Par ailleurs, des grilles ont également été élaborées par l’étudiante afin de recueillir des données sociodémographiques sur les participants telles que l’âge, le sexe, le lieu de résidence, le type de TNCM et de SCPD, la médication prescrite et l’état civil (Annexe A). Ces données sociodémographiques ont été collectées dans le but de décrire les participants qui ont été inclus dans l’étude. Les scores du mini-examen de l’état mental (MEEM) obtenus par les infirmières du CEVQ ont aussi été utilisés. Des données ont également été ressorties sur

les antécédents des participants en s’inspirant de l’index de comorbidité de Charlson (ICC)
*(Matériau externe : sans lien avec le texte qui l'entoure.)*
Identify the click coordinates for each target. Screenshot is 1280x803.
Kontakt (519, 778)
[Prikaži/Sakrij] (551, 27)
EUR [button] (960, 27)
(Annexe B), et ce, toujours dans la même optique de bien décrire l’échantillon à l’étude. Il est important de préciser que le MEEM et l’ICC sont aussi des instruments qui ont été validés.

Le MEEM a été conçu comme méthode clinique permettant d’évaluer les troubles cognitifs (Folstein, Robins et Helzer, 1983). Il produit un score qui permet de détecter la présence de troubles cognitifs (Folstein et al., 1983). Un score inférieur à 24 sur un total maximum de 30 indique une présence de troubles cognitifs (Folstein, Folstein et McHugh, 1975; Tombaugh et McIntyre, 1992). Ses scores suivant les changements de l’état cognitif des patients (Folstein et al., 1975), le test peut donc être utilisé pour suivre l’évolution du profil de ces derniers relativement à leur fonction cognitive (Folstein et al., 1983). Ses scores peuvent aussi être utilisés pour classer le stade des TNCM comme étant légers, modérés ou sévères (Tombaugh et McIntyre, 1992). Plusieurs études ont testé la validé du MEEM (Tombaugh et McIntyre, 1992). Selon les mêmes auteurs, les résultats des études démontrent que les coefficients de fiabilité de cet instrument se situent entre 0,80 et 0,95. De plus, la sensibilité et la spécificité du MEEM, soit 87 % et 82,4 % respectivement, le rendent utile dans le dépistage des troubles cognitifs dans une large population médicale (Anthony, LeResche, Niaz, Von Korff et Folstein, 1982; vonAmmon Cavanaugh, 1983).

L’ICC est un outil valide qui a été élaboré dans l’optique de classifier les comorbidités afin de mesurer le risque de mortalité qui leur est associé sur une période d’un an ou plus (Charlson, Pompei, Ales et MacKenzie, 1987; Roffman, Buchanan et Allison, 2016). Cet outil comprend 17 comorbidités, avec deux sous-catégories pour le diabète et les maladies hépatiques (Roffman et al., 2016). Chaque comorbidité est pondérée de 1 à 6, les scores étant ensuite additionnés pour donner le score total (Roffman et al., 2016). Les scores égaux ou supérieurs à 5 ont été associés à un taux de mortalité de 85 % après un an, tandis que le taux de survie à 10 ans pour un ICC de 5 était de 34 % (Roffman et al., 2016). L’ICC a une fiabilité inter-juges modérée à bonne (0,74 à 0,945) chez les patients plus âgés atteints de cancer. Il a une fiabilité au test-retest élevée avec des coefficients de corrélation intraclasse de 0,92 (p < 0,0001) (Roffman et al., 2016). Charlson, Szatrowski, Peterson et Gold (1994) ont aussi tenté de confirmer la validité de l’ICC. Dans leur étude, les chercheurs ont constaté que le risque de mortalité associé à une combinaison de l’âge et la présence de comorbidité augmentait à 1,45 (intervalle de confiance : 1,25-1,68) au lieu de 1,4 lorsqu’on prend les deux variables séparément. Ainsi, le score combiné âge-comorbidité de

l’ICC était un prédicteur hautement significatif du risque de mortalité avec un coefficient de régression de 0,37 (p < 0,0001).